(Stored data entries)
_ _ _

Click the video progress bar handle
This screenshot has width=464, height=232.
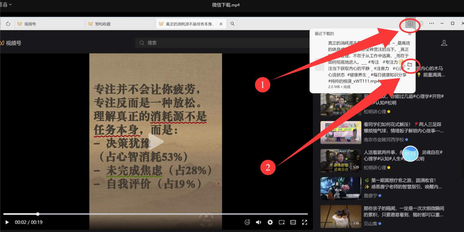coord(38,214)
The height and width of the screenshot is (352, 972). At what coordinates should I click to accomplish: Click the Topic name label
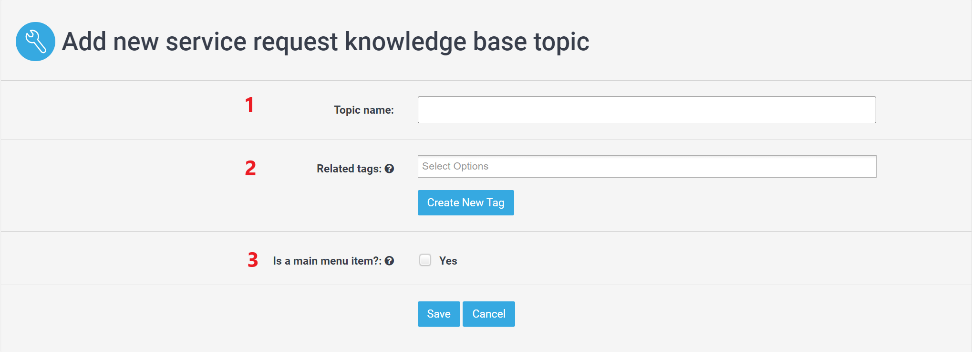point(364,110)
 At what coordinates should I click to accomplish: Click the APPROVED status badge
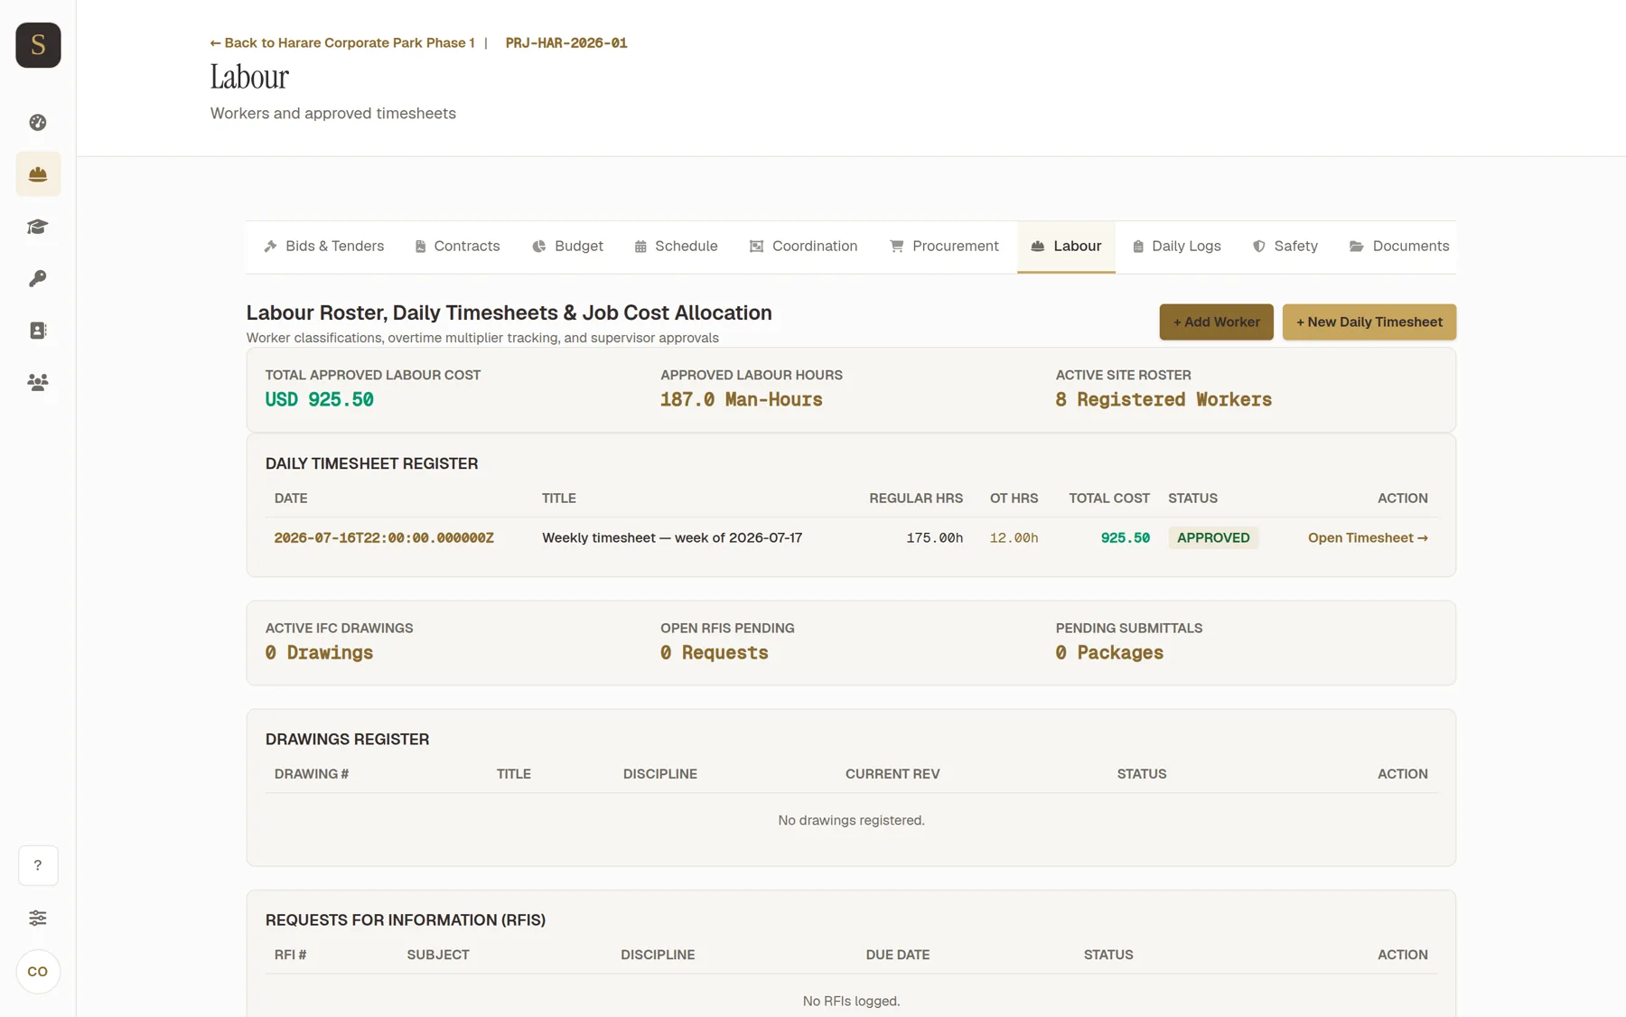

_ _ _

Problem details:
Exact repetition of each line above is expected; images are to be omitted.

Task answer:
Click the video progress bar handle
This screenshot has width=464, height=232.
coord(38,214)
The height and width of the screenshot is (352, 972). At what coordinates should I click to accomplish: Click the Topic name label
point(364,110)
 At what coordinates should I click to accomplish: Click the APPROVED status badge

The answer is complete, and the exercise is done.